I suspect that many readers are telling themselves, “This is going to be a great year once the vaccine brings us to herd immunity.” Wrong. This is going to be a great year starting today if you choose to make it great. And if you postpone happiness until society gets its act together, you’ll be waiting for a lifetime.
Happy New Year now!
READER COMMENTS
LEB
Jan 1 2021 at 2:42am
Thank you Bryan, this made my day. In spite of everything, I still found a lot of happiness this past year. By taking this tips to heart, I hope to have even more in the next!
Jg
Jan 1 2021 at 2:40pm
You can’t break happiness down to accounting ledger. The source of perfection is infinite good that cannot exist in a finite world. That good or happiness is God. If one wants to understand a sign of union with God, I would say that it is an ongoing peacefulness in one’s soul. Holy people can experience such tranquility even in the midst of great suffering. I am Catholic , and the Saints are real life examples of this union with God. This is a very incomplete and elementary description, but I gave it a try.
Bacon Wrapped
Jan 1 2021 at 5:09pm
In 2020 got to spend more time with my wife and daughter than I ever would have without Covid. The extra time felt like a gift.
Student of Liberty
Jan 3 2021 at 8:02am
I loved it until I read:
and fell back into depression, assuming you meant “reaction to covid” (otherwise, there should be way more than two).

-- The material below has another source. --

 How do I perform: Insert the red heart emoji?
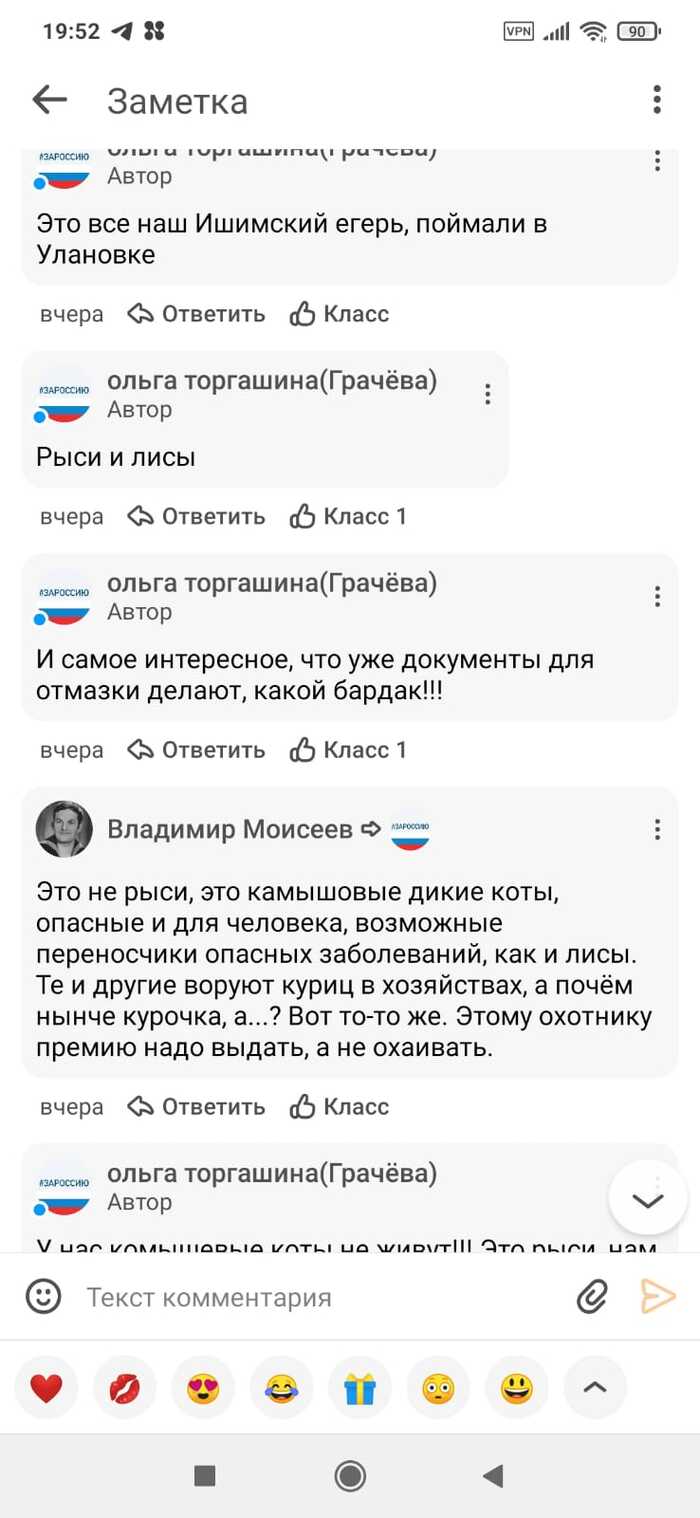(x=46, y=1387)
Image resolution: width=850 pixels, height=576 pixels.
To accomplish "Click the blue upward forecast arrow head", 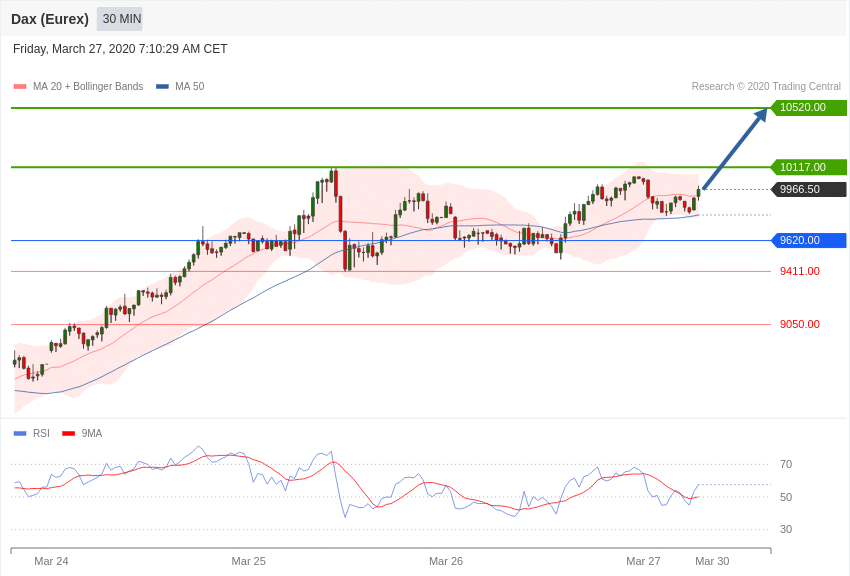I will (x=761, y=115).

I suspect I need to read it again and stop when I read “confession”…
RPLong
Jan 4 2021 at 8:52am
Great post. The closing paragraph was particularly beautiful to me. Thanks.
Niko Davor
Jan 4 2021 at 3:32pm
I was very happy in 2020. It helped to have such an inspirational President.
“police murder innocents in broad daylight” strikes me as a very anti-Caplanian comment:
Statistically, more innocent people were killed by the homicide spike due to reductions in policing than by police. In NYC, as just one example, annual homicides rose by 40%. Many of those victims were more sympathetic than the victims of police killings.
Statistically, police kill fewer people and use less violence than they did at any point in the past. The big differences are: 1) today we have video footage of everything. 2) there is a powerful, well funded and well coordinated political movement promoting outrage on this issue and trying to tug on our emotions.
The virus deaths are natural causes that affect primarily unhealthy older people. That’s still bad, I am saddened when I lose a loved one due to cancer or heart disease, but natural cause deaths of the old and sick has always been a part of life, and is not some new or unique tragedy.
I find traffic deaths more tragic in that they often kill or maim people that are either completely innocent or guilty of a simple traffic mistake and this impacts healthy people in the prime of life. On the bright side, there is work on computer controlled cars that will drastically reduce this type of suffering.
Steve Horwitz
Jan 28 2021 at 3:13pm
People ask how I can maintain my optimism in the face of both my own health issues and the state of the world. You pretty much nailed. You can be happy every day if you choose to be.
“Wake up every morning as if it’s your last day on earth. Go to sleep every night as if you’ll live forever.”